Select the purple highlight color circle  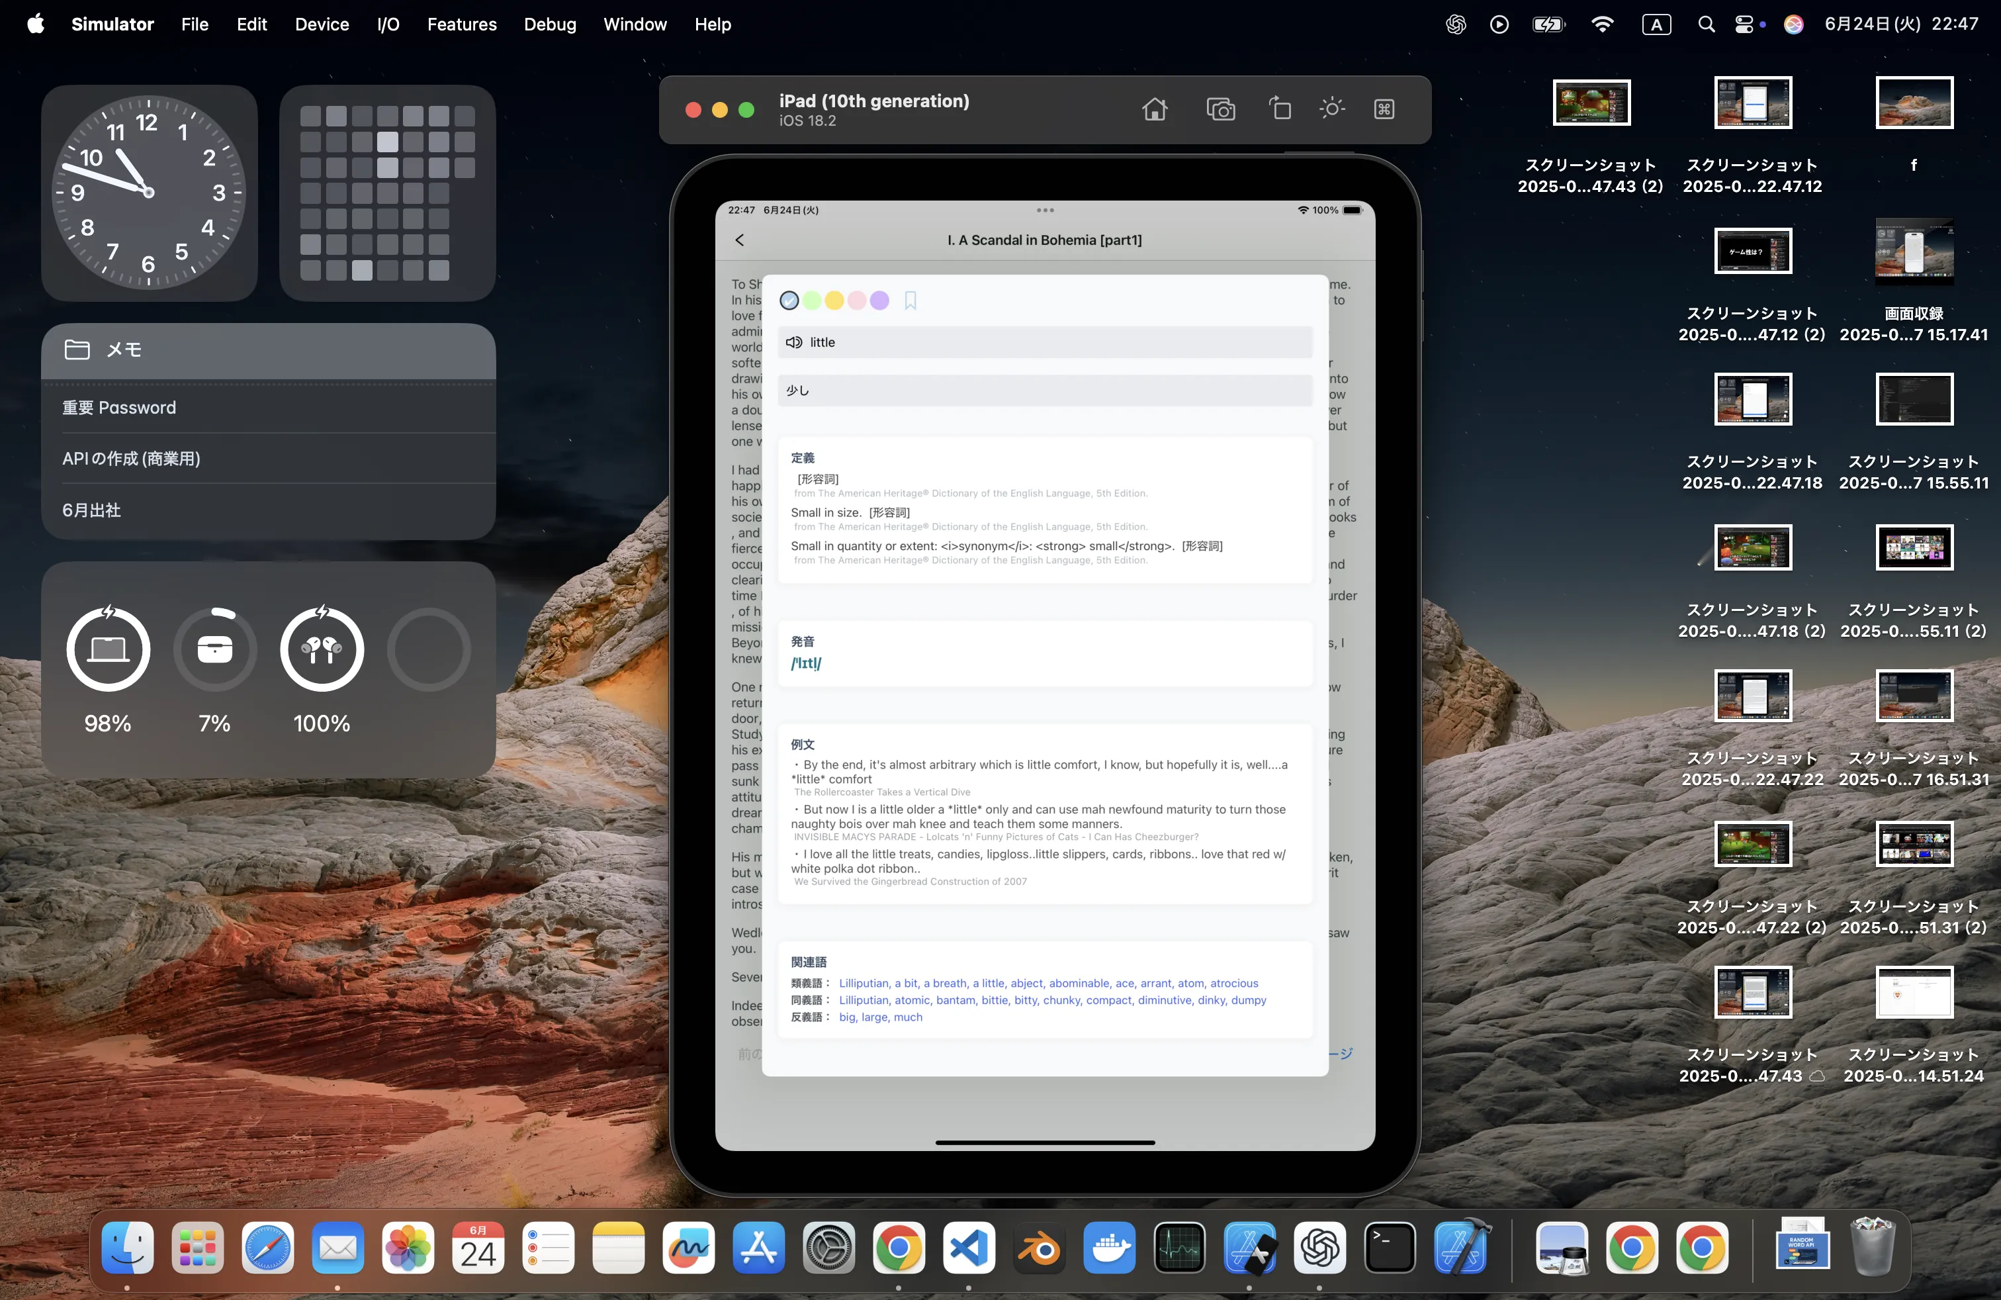coord(879,301)
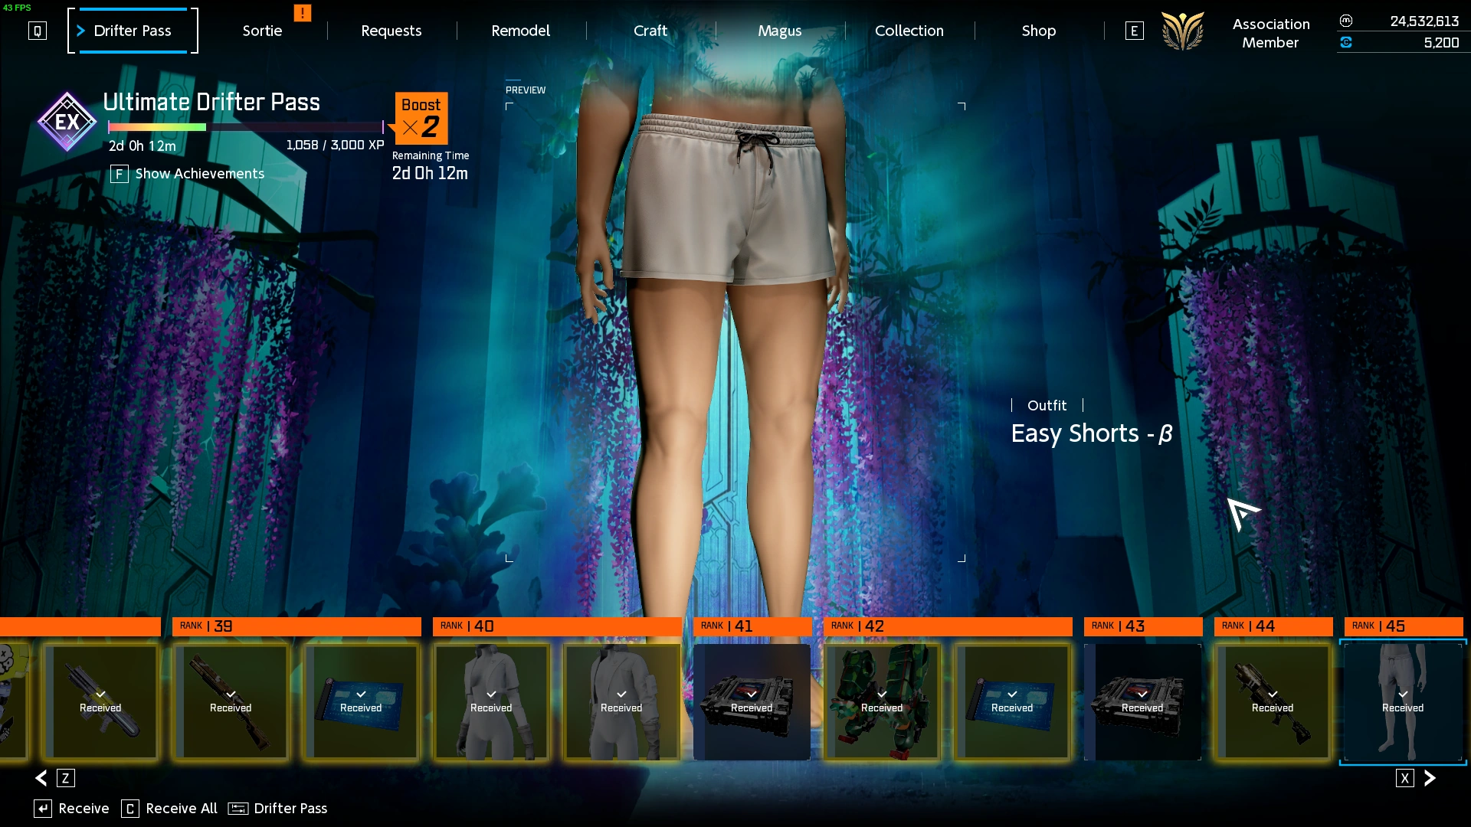The height and width of the screenshot is (827, 1471).
Task: Select the Rank 42 camo mech reward
Action: tap(882, 701)
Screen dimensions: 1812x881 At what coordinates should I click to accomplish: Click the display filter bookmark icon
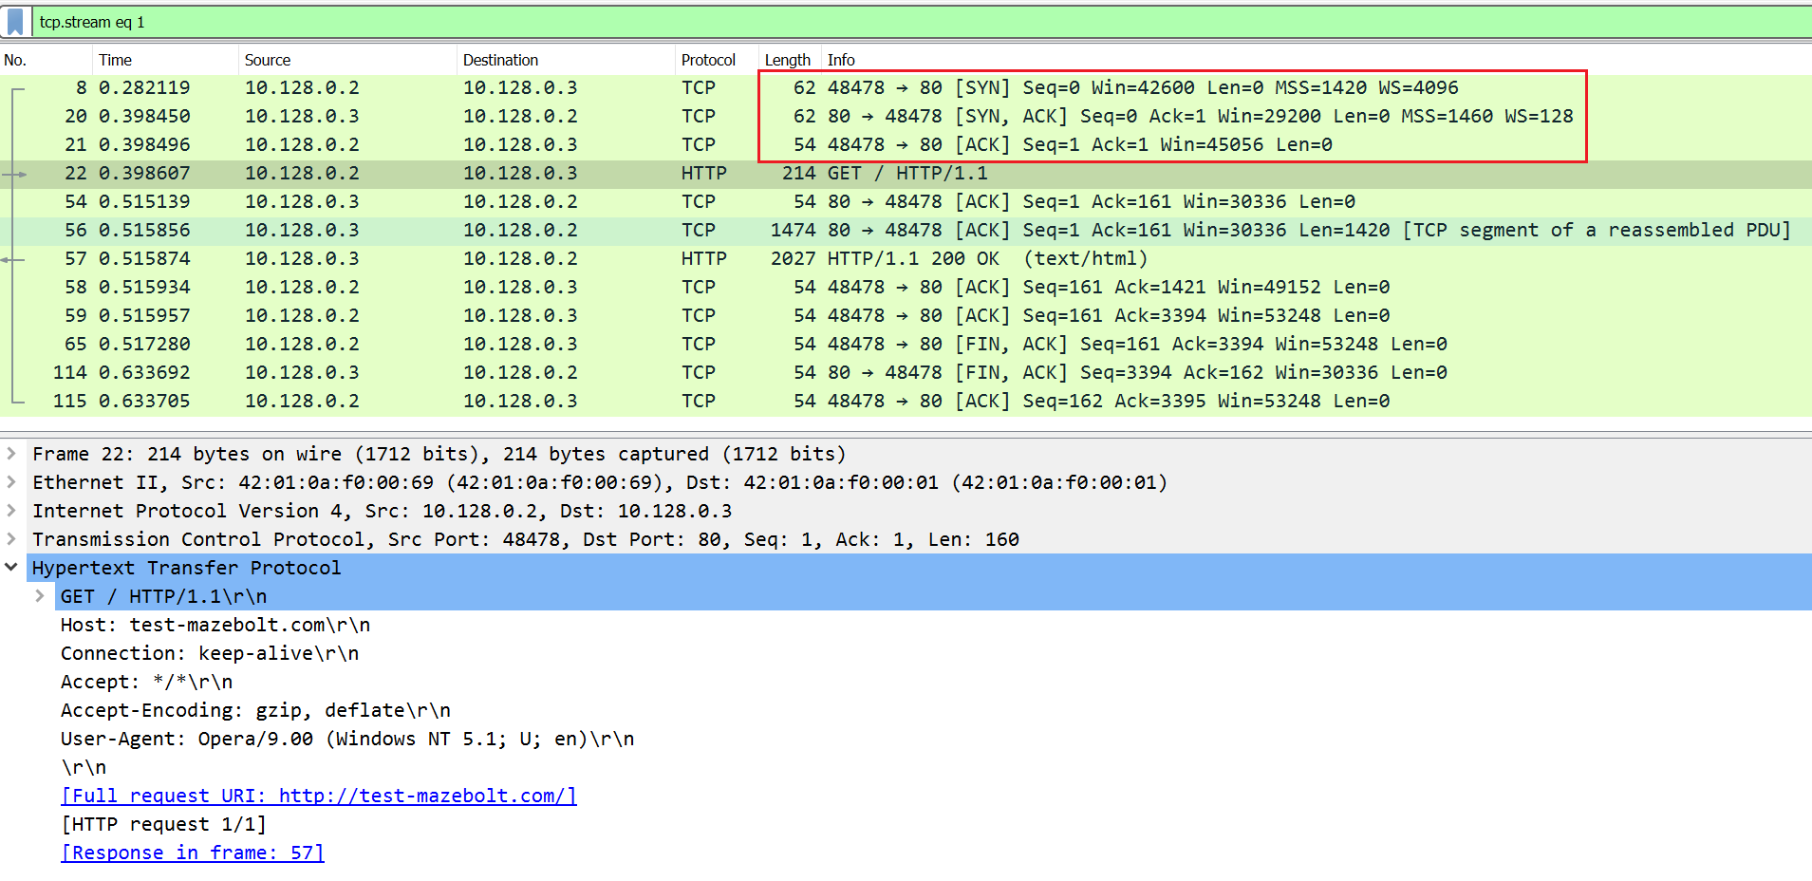click(x=15, y=21)
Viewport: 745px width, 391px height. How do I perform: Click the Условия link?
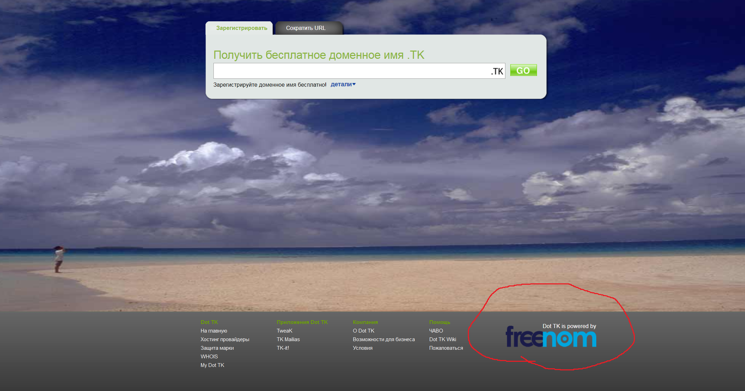click(x=363, y=348)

Task statement>
Word for word, give again the lines from the line with "Screen dimensions: 1812x881" through the end of the records above, with both ends included and the pictures left out.

Result below>
Screen dimensions: 1812x881 At what coordinates should I click to accomplish: Click the display filter bookmark icon
click(x=15, y=21)
Viewport: 745px width, 391px height. How do I perform: Click the Условия link?
click(x=363, y=348)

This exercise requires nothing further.